Japanese Consortium Develops AI for Information Verification
Reporter
August 18, 2025 | 03:21 pm

TEMPO.CO, Jakarta - A consortium in Japan involving Fujitsu Ltd. is developing an AI-based fact-checking platform to verify online disinformation. False information is more likely to emerge during disasters and in the lead-up to elections. According to Kyodo News, Thursday, August 14, 2025, A group of nine organizations, including the National Institute of Informatics and NEC Corp., as well as several academic institutions, plans to finish this project by the end of fiscal year 2025.
Joint Funding
The AI is designed to analyze, gather supporting data, and assess the authenticity of information on the Internet. "It involves lots of checking when you want to ascertain truth on your own, but the system could help us make quick judgments," said Dai Yamamoto, Senior Project Director at Fujitsu.

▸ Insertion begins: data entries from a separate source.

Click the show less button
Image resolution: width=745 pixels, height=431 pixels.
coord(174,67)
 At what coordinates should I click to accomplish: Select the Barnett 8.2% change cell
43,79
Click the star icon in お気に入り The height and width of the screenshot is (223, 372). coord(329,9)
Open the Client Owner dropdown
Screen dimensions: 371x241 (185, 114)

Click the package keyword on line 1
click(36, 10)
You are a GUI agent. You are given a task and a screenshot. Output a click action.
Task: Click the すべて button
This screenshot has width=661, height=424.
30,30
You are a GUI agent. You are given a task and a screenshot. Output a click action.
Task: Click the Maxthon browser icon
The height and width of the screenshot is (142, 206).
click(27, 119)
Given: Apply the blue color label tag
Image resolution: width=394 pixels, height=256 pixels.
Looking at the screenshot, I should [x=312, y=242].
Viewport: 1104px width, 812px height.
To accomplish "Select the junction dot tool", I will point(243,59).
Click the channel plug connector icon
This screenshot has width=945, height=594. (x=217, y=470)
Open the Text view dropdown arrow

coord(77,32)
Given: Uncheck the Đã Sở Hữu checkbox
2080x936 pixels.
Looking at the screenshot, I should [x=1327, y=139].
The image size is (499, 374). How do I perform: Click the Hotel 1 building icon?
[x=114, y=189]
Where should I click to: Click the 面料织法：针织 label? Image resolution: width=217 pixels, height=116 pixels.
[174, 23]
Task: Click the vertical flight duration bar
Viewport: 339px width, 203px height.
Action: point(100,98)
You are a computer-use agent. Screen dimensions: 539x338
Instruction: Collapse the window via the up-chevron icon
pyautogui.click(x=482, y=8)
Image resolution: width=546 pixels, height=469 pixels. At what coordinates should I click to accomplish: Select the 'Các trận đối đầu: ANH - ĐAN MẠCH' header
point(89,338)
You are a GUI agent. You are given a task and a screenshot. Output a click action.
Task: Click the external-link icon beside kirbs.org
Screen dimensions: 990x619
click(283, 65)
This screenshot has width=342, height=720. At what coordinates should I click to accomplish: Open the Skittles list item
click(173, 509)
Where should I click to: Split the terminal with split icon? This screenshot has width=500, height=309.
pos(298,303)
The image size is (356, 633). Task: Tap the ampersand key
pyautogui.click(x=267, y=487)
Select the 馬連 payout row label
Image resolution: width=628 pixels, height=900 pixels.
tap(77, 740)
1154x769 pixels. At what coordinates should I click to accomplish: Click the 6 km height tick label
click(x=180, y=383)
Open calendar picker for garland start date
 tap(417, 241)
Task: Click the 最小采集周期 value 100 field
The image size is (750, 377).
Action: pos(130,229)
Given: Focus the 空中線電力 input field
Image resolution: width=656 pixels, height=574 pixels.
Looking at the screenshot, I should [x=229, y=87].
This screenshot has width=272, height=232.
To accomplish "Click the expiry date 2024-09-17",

At the end of May, Yamamoto tested the system by inputting the statement, "A group of foreign thieves went to quake-hit areas immediately after the Noto earthquake." Yamamoto asked this artificial intelligence system to verify it.
Within a few seconds, the system displayed a message that the statement was false. This assessment was reinforced by a newspaper article that contained conflicting information and mentioned the media's high accuracy rate.
This system uses a large language model designed to combat misinformation. This project is funded at 6 billion yen (Rp660 billion) by the New Energy and Industrial Technology Development Organization, a Japanese government agency.
With this platform, images and videos (deepfakes) depicting real figures but created by AI can be detected. According to the developers, this system is capable of recognizing characteristics. This joint agreement was made amid growing concerns about the spread of online disinformation and misinformation, including fake disaster videos that have a negative impact during crises.